Los intentos por erradicar a ISIS –con mayor presencia en el territorio libio desde mediados de 2015– fueron otro de los focos de actividad armada en 2016. Grupos armados presuntamente leales al gobierno de unidad lanzaron la operación Bunyan Marsus, con apoyo de EEUU y otros países. Si bien el anuncio de la expulsión de ISIS de su principal bastión, Sirte, a finales de año constituyó un innegable golpe al grupo armado y sus ambiciones de expandir su “califato” más allá de Iraq y Siria, diversos análisis han coincidido en advertir que este hecho no supondrá el fin del grupo armado en Libia. Combatientes del grupo pueden continuar aprovechando el vacío político y la inestabilidad para reorganizarse y volver a operar en células más reducidas desde otros puntos del país o desde países vecinos. Más aun teniendo en cuenta que ISIS en Libia ha actuado como base de apoyo a filiales de ISIS en países como Túnez y Egipto. A diciembre de 2016, centenares de miembros de ISIS permanecían en distintos puntos de Libia y estaban en condiciones de sacar provecho de las redes de apoyo de otros grupos yihadistas como Ansar al-Sharia o AQMI. Según un informe reciente de la ONU, AQMI –y sus grupos afiliados– también ha conseguido consolidar su presencia en el sur de Libia y continuaba usando el país como base logística para procurarse armas y municiones.
Intereses foráneos
Si bien la actuación de actores externos en Libia no es un fenómeno nuevo, la implicación de potencias externas se hizo más explícita en 2016. Esto fue patente en la presencia de fuerzas especiales de países como Reino Unido, Francia y también de EEUU, que inició una campaña aérea contra ISIS con la anuencia del gobierno de unidad en funciones. Esta intervención ha estado directamente vinculada con las prioridades de Occidente en materia de lucha antiterrorista y control de flujos migratorios, y ha supuesto también un respaldo al gobierno promovido por Sarraj, a pesar de la falta de ratificación por la CdR, ante la necesidad de contar con una autoridad local que dé luz verde a la intervención. Países como Egipto, EAU y Rusia, en cambio, han asumido una posición más próxima a Hifter –también apoyado por Francia–, subrayando la necesidad de respetar los procedimientos establecidos en el acuerdo y mostrándose preocupados por la posible influencia de sectores islamistas en el entorno de Sarraj. Hifter ha sido crecientemente retratado como el “hombre de Moscú” en Libia, en el marco de una posible alianza de largo plazo que permitiría a Rusia situarse de manera estratégica en el Mediterráneo central y asegurar contratos en el sector petrolero y de armas. Tanto Rusia como Egipto y EAU se han mostrado partidarios de permitir la provisión de armas a las fuerzas de Hifter a través de una flexibilización del embargo de armas (un embargo que habría sido transgredido por diversos países, entre ellos EAU, Turquía, Egipto y compañías estadounidenses). En este escenario, existe el riesgo de que por un lado los actores libios se muestren menos dispuestos a hacer concesiones por tener la sensación de contar con apoyos externos y, por otro, de que las tensiones geoestratégicas internacionales se proyecten aún más en Libia. Teniendo en cuenta los precedentes de la intervención occidental en el país en 2011 –que excedió el mandato de la ONU y derivó en un apoyo a la campaña contra el régimen de Gaddafi–, Moscú ya ha expresado su rechazo a una eventual acción de la OTAN en Libia.

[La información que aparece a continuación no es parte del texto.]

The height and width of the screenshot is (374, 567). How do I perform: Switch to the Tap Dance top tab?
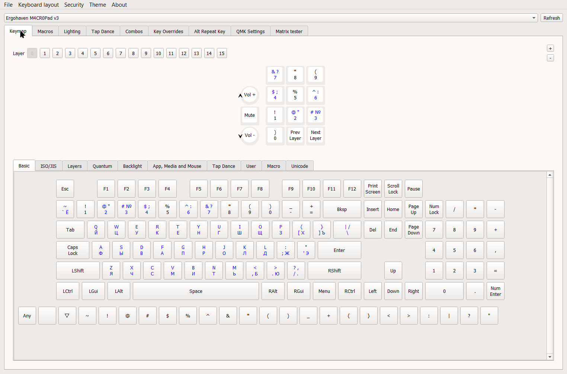[x=103, y=31]
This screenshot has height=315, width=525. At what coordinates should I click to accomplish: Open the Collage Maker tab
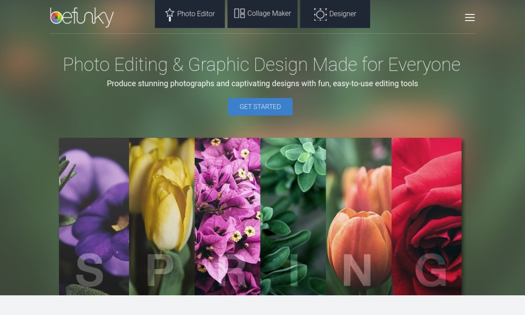tap(263, 14)
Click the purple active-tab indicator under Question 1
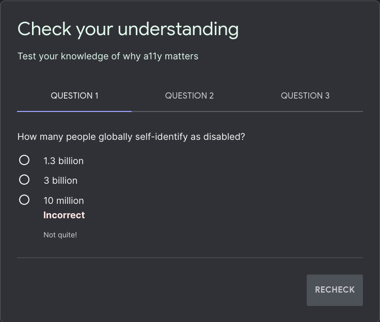 point(74,111)
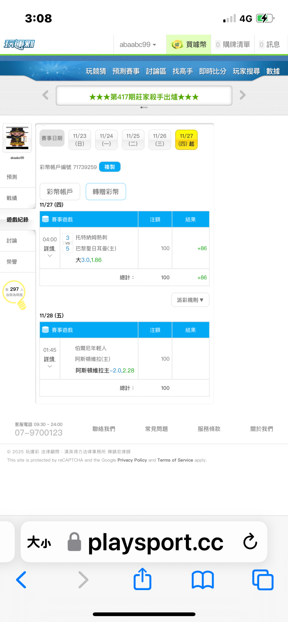Open the Safari tabs overview icon

(263, 580)
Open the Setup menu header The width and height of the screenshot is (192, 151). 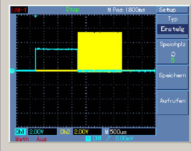tap(172, 10)
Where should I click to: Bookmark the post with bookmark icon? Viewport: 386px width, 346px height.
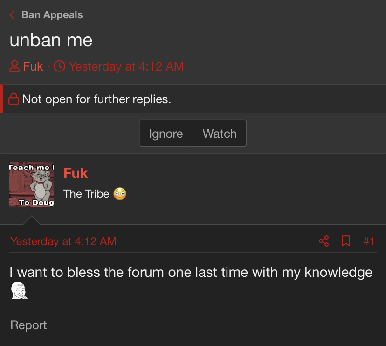pos(346,241)
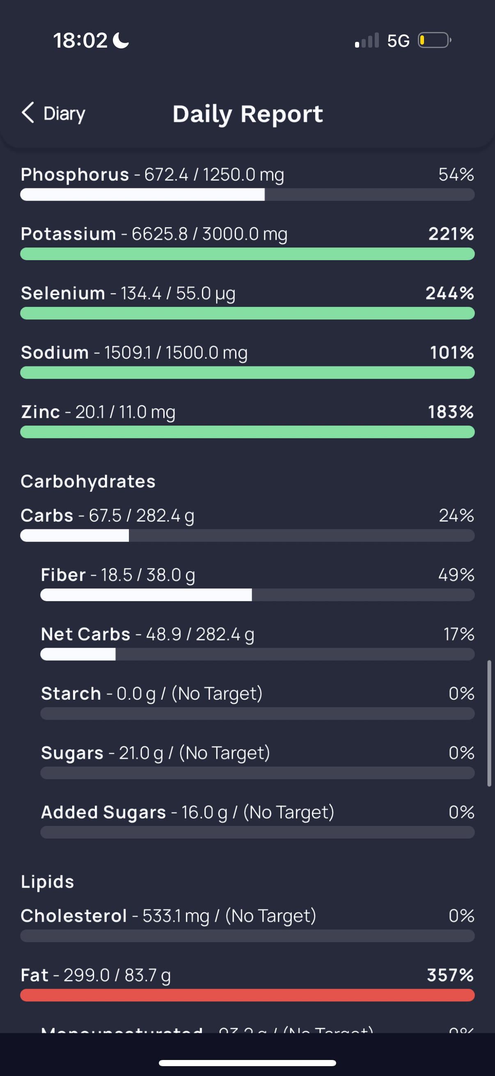Tap the red Fat progress bar

pos(247,995)
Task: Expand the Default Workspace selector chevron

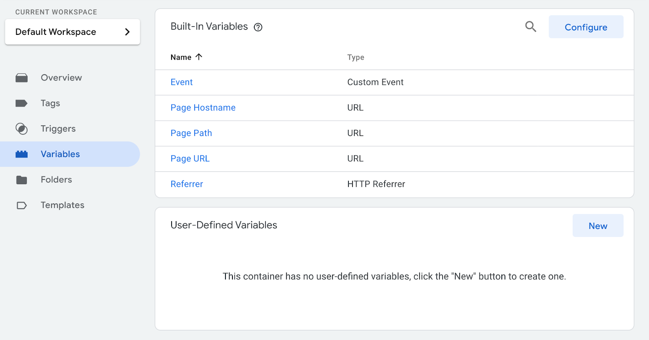Action: click(127, 32)
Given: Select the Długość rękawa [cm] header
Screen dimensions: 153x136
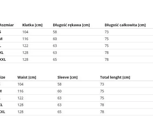Looking at the screenshot, I should click(71, 25).
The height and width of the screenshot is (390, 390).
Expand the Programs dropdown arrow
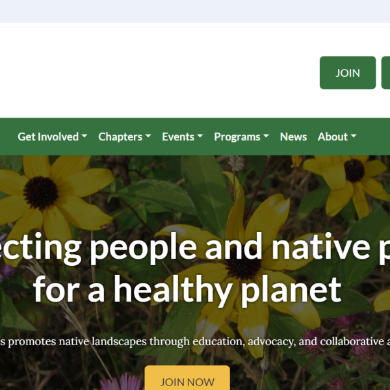pos(266,136)
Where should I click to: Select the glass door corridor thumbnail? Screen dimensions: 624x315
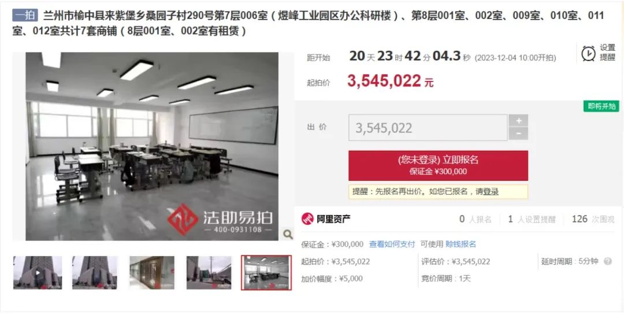[151, 273]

Crisis de derechos humanos
Además de toda esta complejidad en el ámbito político y securitario, Libia continúa enfrentando serios déficits en materia de derechos humanos. Los diversos actores armados han seguido perpetrando numerosos abusos con total impunidad, incluyendo asesinatos, ataques indiscriminados en zonas civiles, secuestros, torturas y detenciones arbitrarias. La ONU viene documentando estos abusos y también ha alertado sobre la situación de especial vulnerabilidad de las personas migrantes y refugiadas en Libia, que se ha convertido en país de destino y de tránsito. Informes recientes han denunciado múltiples abusos –extorsiones, trabajos forzados, violencia sexual y arrestos arbitrarios– por parte de grupos armados y redes de trata y también de funcionarios. Pese a estos riesgos y ante el bloqueo de la ruta oriental debido a las políticas de cierre de fronteras de la UE, miles de personas han seguido optando por la ruta central del Mediterráneo. Así, en 2016 más de 100.000 personas habían llegado a las costas de Italia, en su mayoría desde las costas de Libia, y hasta diciembre más de 3.000 había muerto en el intento de cruzar por esta vía. Es decir, la gran mayoría de las más de 4.000 que se estimaba fallecieron en el Mediterráneo en 2016.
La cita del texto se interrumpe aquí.